We also reported that the most cited articles on depression were published in Biological Psychiatry, which is perhaps related to the fact that the scope of the journal related to the pathophysiology and mechanism of the disease among the depression-specific articles belong to the American journal of psychiatry and archives of general psychiatry, which are of vital significance in shaping the landscape of depression mechanism, diagnosis, and management. Other high IF journals in the top 100 also provide several important journals, such as Nature Medicine, Nature, Jama Psychiatry, and the American Journal of Psychiatry. These prestigious journals tend to be cited more frequently in original articles and have had a high impact in recent years because the number of references allowed in most journals is limited.
Moreover, we found that about half of the 100 top-cited articles on depression originated from institutions in the United States of America, followed by the United Kingdom, Germany, China, Netherlands, Canada, Ireland, France, Australia, Italy, and Switzerland, Singapore, and Norway. Although most studies on depression using neuroimaging are from developed countries, the low-income and middle-income countries still have a similar prevalence of depression (59%) as that in high-income countries (55%), indicating that major depressive disorder is neither a simple consequence of modern-day lifestyle in developed countries nor a result of poverty [35].
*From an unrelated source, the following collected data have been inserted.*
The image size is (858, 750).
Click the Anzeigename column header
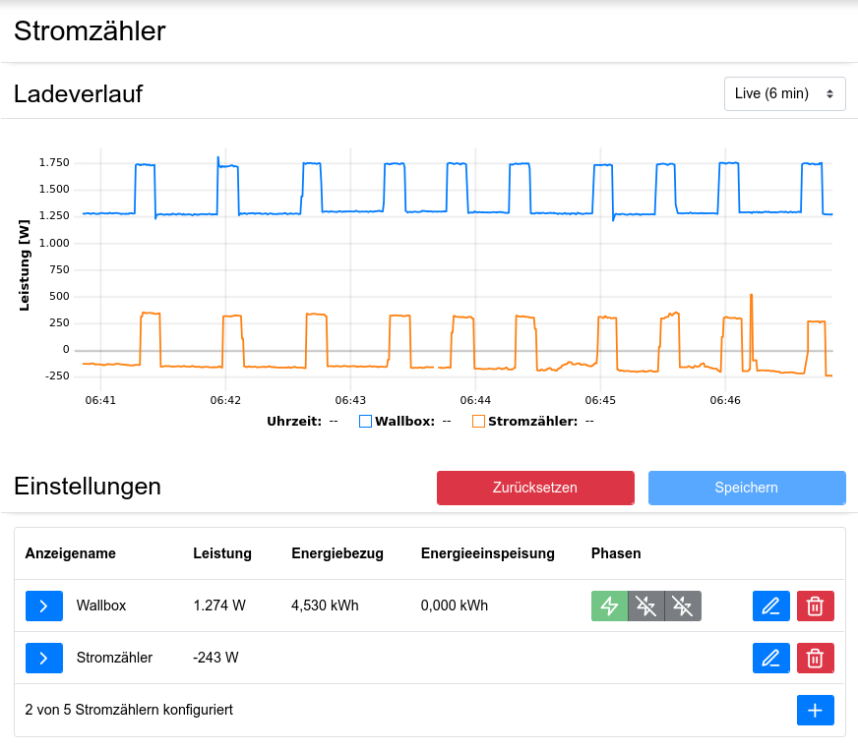(71, 554)
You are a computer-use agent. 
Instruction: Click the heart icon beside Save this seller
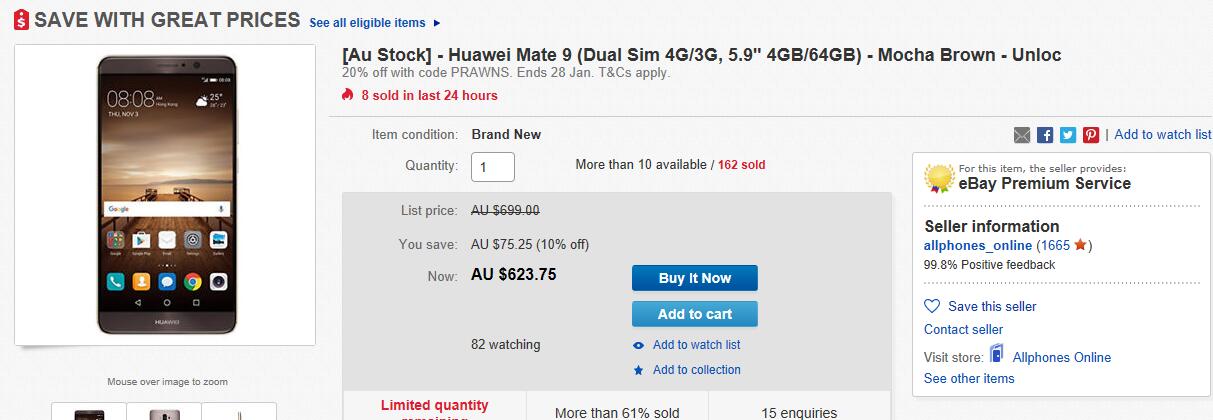[x=932, y=306]

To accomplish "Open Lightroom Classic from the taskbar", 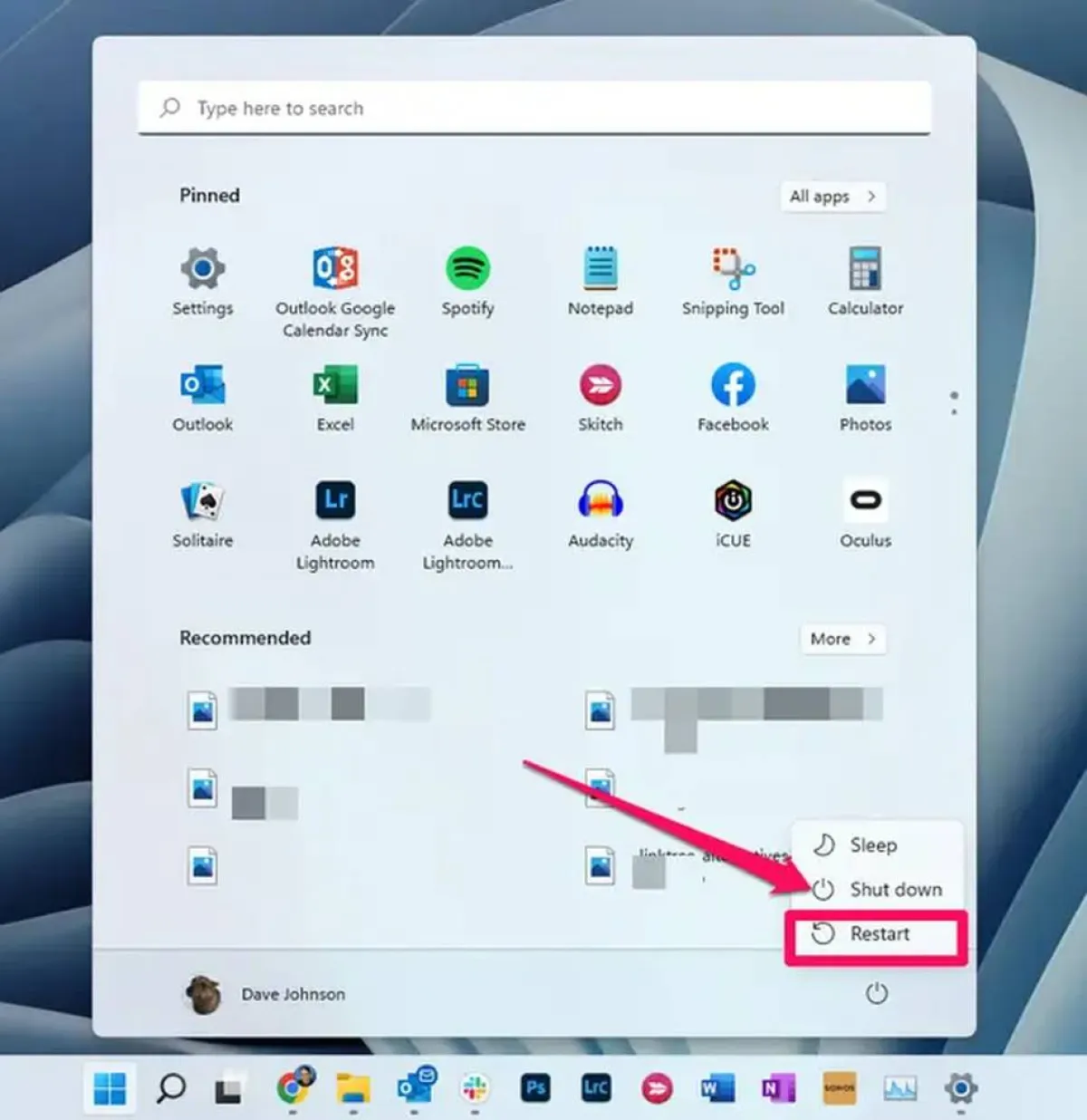I will [x=595, y=1087].
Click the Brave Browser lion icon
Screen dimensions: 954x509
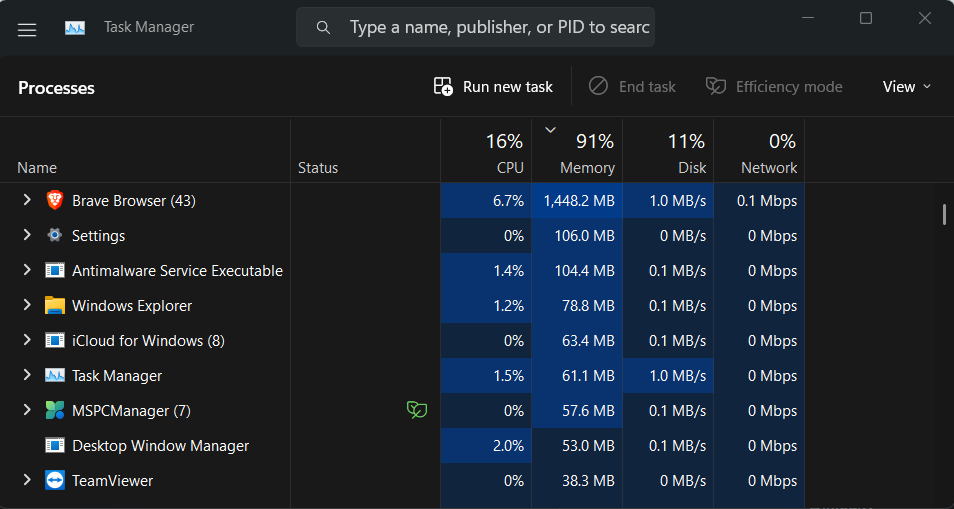pyautogui.click(x=55, y=201)
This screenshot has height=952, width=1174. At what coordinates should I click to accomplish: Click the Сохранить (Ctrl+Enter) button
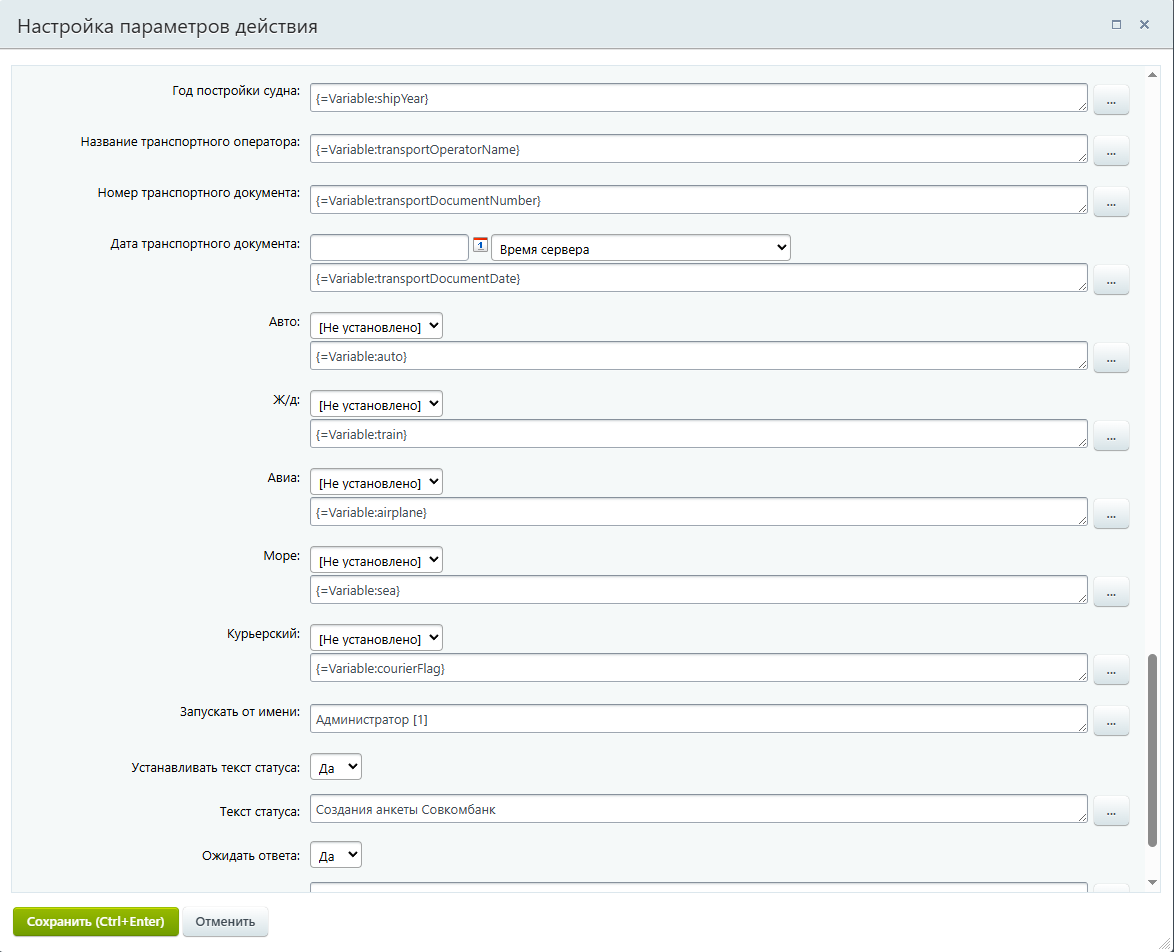(x=96, y=922)
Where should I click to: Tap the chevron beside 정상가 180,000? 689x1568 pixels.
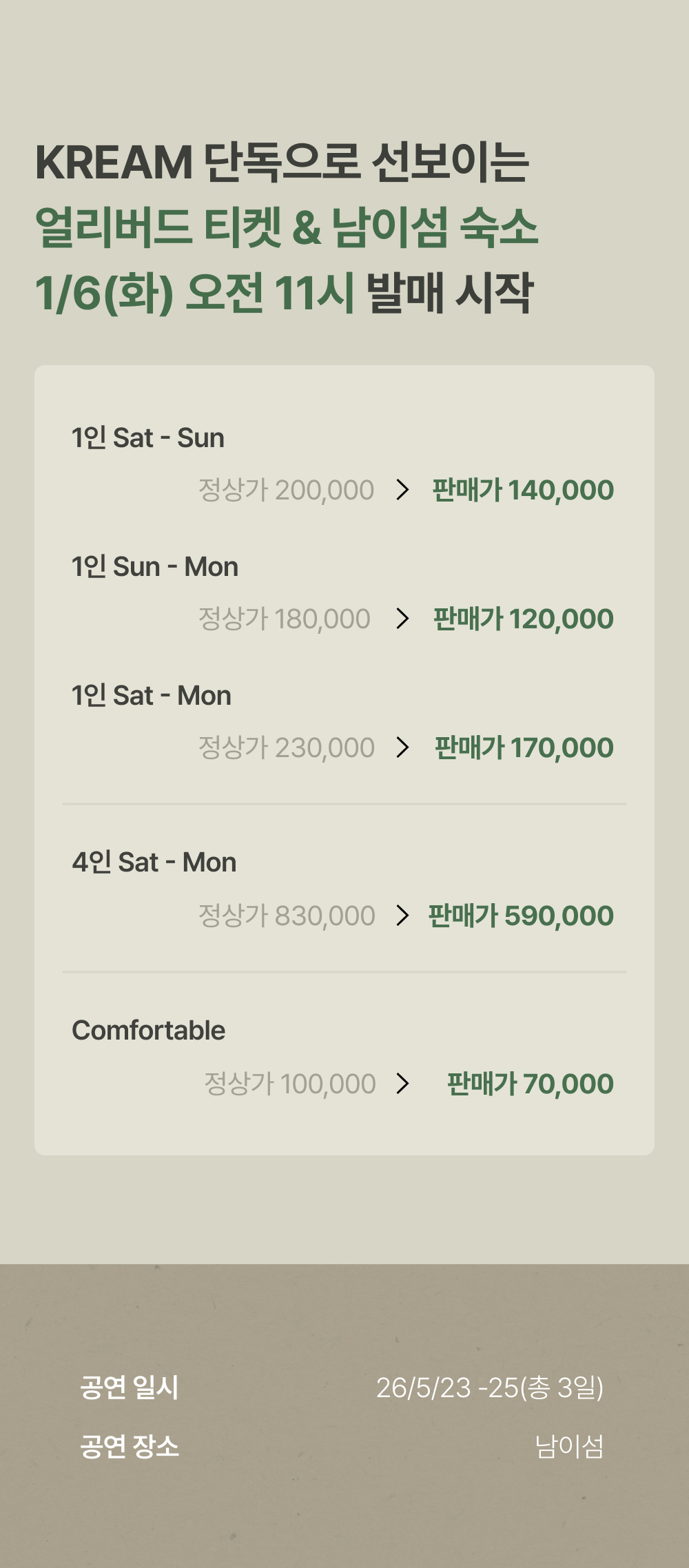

The distribution of depressive patients among countries is almost equal, with an increasing trend in developing countries. Therefore, developing countries need a forward-thinking economy and a strong healthcare system. There are some limitations to this study. First, this bibliometric analysis was conducted using the Web of Science All Databases; the results may not apply to all depression articles found in other databases, such as Google Scholar. Second, the amount of citations is heavily influenced by the passage of time. Third, the rate of self-citation may have an impact on the outcomes. However, the number of yearly citations for the top 100 most referenced publications was limited; therefore, the results were unaffected.
In conclusion, this study provided useful information for future research collaborations between researchers and institutions and identified hot topics and trends in depression research. Although neuroimaging appears to be useful in understanding the pathophysiology of depression, additional research is needed. Hence, further research is needed, including high-quality randomized controlled trials that follow defined guidelines and have a minimal risk of bias.
The authors declare that no commercial or financial relationships could be construed as a potential conflict of interest during the research.
This work was not supported by any fund.